Work instructions: Every record must be written out once more, with nothing added or omitted.

Data to use:
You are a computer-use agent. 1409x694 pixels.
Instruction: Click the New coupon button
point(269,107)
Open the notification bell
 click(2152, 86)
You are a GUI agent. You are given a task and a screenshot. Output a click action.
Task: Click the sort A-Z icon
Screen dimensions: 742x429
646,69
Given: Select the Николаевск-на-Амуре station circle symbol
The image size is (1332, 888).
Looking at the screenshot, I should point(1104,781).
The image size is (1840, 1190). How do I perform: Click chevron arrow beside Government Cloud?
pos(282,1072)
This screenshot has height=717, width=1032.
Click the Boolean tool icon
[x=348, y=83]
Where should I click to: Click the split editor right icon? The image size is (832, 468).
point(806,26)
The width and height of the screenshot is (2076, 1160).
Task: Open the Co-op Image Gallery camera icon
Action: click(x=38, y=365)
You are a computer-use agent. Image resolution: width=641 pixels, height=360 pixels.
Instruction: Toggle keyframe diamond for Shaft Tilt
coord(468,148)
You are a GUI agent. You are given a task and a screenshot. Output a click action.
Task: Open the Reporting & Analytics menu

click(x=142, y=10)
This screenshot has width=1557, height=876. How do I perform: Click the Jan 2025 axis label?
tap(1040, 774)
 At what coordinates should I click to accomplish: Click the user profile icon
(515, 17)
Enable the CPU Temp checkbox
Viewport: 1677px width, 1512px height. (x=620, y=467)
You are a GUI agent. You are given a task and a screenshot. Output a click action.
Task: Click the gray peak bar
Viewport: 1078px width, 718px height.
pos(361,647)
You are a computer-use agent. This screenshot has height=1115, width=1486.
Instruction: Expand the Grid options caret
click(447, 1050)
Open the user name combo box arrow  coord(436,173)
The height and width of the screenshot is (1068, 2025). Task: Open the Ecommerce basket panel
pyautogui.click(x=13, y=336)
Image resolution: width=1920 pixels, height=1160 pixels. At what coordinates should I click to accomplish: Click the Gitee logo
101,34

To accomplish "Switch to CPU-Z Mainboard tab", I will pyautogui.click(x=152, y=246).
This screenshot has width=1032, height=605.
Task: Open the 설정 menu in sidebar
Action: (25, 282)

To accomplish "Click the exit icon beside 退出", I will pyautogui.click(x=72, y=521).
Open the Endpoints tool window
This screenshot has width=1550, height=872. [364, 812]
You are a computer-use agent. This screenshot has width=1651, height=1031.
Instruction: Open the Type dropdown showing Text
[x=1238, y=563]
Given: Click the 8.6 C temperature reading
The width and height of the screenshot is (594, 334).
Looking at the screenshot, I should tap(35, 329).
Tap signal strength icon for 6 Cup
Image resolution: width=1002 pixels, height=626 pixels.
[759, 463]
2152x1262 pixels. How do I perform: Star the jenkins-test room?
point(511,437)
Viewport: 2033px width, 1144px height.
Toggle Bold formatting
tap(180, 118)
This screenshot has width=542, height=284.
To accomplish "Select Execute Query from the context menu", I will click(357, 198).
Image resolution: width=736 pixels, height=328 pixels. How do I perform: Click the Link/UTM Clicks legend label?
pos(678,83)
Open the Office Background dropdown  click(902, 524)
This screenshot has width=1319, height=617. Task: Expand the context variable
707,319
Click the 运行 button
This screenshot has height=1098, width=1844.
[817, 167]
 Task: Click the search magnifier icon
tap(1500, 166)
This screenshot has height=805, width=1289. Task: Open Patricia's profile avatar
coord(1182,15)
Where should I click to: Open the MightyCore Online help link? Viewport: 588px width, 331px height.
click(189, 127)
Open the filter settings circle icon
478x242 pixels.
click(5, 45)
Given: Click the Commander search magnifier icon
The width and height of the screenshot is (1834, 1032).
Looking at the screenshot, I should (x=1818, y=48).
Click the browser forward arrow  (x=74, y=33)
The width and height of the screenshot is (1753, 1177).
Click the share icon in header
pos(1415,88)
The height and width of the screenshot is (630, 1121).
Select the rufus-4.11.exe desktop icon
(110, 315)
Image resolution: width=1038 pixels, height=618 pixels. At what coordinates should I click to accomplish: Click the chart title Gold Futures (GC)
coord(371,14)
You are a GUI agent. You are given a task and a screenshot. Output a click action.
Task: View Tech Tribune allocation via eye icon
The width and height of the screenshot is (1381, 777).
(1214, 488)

Answer area:
You are a computer-use agent. 1409x694 pixels.
Instruction: Click the New coupon button
point(269,107)
Open the notification bell
 click(2152, 86)
You are a GUI agent. You are given a task and a screenshot. Output a click action.
Task: Click the sort A-Z icon
Screen dimensions: 742x429
646,69
Given: Select the Николаевск-на-Амуре station circle symbol
The image size is (1332, 888).
Looking at the screenshot, I should point(1104,781).
The image size is (1840, 1190). How do I perform: Click chevron arrow beside Government Cloud?
pos(282,1072)
This screenshot has height=717, width=1032.
Click the Boolean tool icon
[x=348, y=83]
Where should I click to: Click the split editor right icon? The image size is (832, 468).
point(806,26)
The width and height of the screenshot is (2076, 1160).
Task: Open the Co-op Image Gallery camera icon
Action: click(x=38, y=365)
You are a computer-use agent. Image resolution: width=641 pixels, height=360 pixels.
Instruction: Toggle keyframe diamond for Shaft Tilt
coord(468,148)
You are a GUI agent. You are given a task and a screenshot. Output a click action.
Task: Open the Reporting & Analytics menu

click(x=142, y=10)
This screenshot has width=1557, height=876. How do I perform: Click the Jan 2025 axis label?
tap(1040, 774)
 At what coordinates should I click to accomplish: Click the user profile icon
(515, 17)
Enable the CPU Temp checkbox
Viewport: 1677px width, 1512px height. (x=620, y=467)
You are a GUI agent. You are given a task and a screenshot. Output a click action.
Task: Click the gray peak bar
Viewport: 1078px width, 718px height.
pos(361,647)
You are a computer-use agent. This screenshot has height=1115, width=1486.
Instruction: Expand the Grid options caret
click(447, 1050)
Open the user name combo box arrow  coord(436,173)
The height and width of the screenshot is (1068, 2025). Task: Open the Ecommerce basket panel
pyautogui.click(x=13, y=336)
Image resolution: width=1920 pixels, height=1160 pixels. At what coordinates should I click to accomplish: Click the Gitee logo
101,34

To accomplish "Switch to CPU-Z Mainboard tab", I will pyautogui.click(x=152, y=246).
This screenshot has width=1032, height=605.
Task: Open the 설정 menu in sidebar
Action: (25, 282)

To accomplish "Click the exit icon beside 退出", I will pyautogui.click(x=72, y=521).
Open the Endpoints tool window
This screenshot has width=1550, height=872. [364, 812]
You are a computer-use agent. This screenshot has width=1651, height=1031.
Instruction: Open the Type dropdown showing Text
[x=1238, y=563]
Given: Click the 8.6 C temperature reading
The width and height of the screenshot is (594, 334).
Looking at the screenshot, I should tap(35, 329).
Tap signal strength icon for 6 Cup
Image resolution: width=1002 pixels, height=626 pixels.
[759, 463]
2152x1262 pixels. How do I perform: Star the jenkins-test room?
point(511,437)
Viewport: 2033px width, 1144px height.
Toggle Bold formatting
tap(180, 118)
This screenshot has width=542, height=284.
To accomplish "Select Execute Query from the context menu", I will click(357, 198).
Image resolution: width=736 pixels, height=328 pixels. How do I perform: Click the Link/UTM Clicks legend label?
pos(678,83)
Open the Office Background dropdown  click(902, 524)
This screenshot has width=1319, height=617. Task: Expand the context variable
707,319
Click the 运行 button
This screenshot has height=1098, width=1844.
[817, 167]
 Task: Click the search magnifier icon
tap(1500, 166)
This screenshot has height=805, width=1289. Task: Open Patricia's profile avatar
coord(1182,15)
Where should I click to: Open the MightyCore Online help link? Viewport: 588px width, 331px height.
click(189, 127)
Open the filter settings circle icon
478x242 pixels.
click(5, 45)
Given: Click the Commander search magnifier icon
The width and height of the screenshot is (1834, 1032).
Looking at the screenshot, I should (x=1818, y=48).
Click the browser forward arrow  (x=74, y=33)
The width and height of the screenshot is (1753, 1177).
Click the share icon in header
pos(1415,88)
The height and width of the screenshot is (630, 1121).
Select the rufus-4.11.exe desktop icon
(110, 315)
Image resolution: width=1038 pixels, height=618 pixels. At what coordinates should I click to accomplish: Click the chart title Gold Futures (GC)
coord(371,14)
You are a GUI agent. You are given a task and a screenshot. Output a click action.
Task: View Tech Tribune allocation via eye icon
The width and height of the screenshot is (1381, 777).
(1214, 488)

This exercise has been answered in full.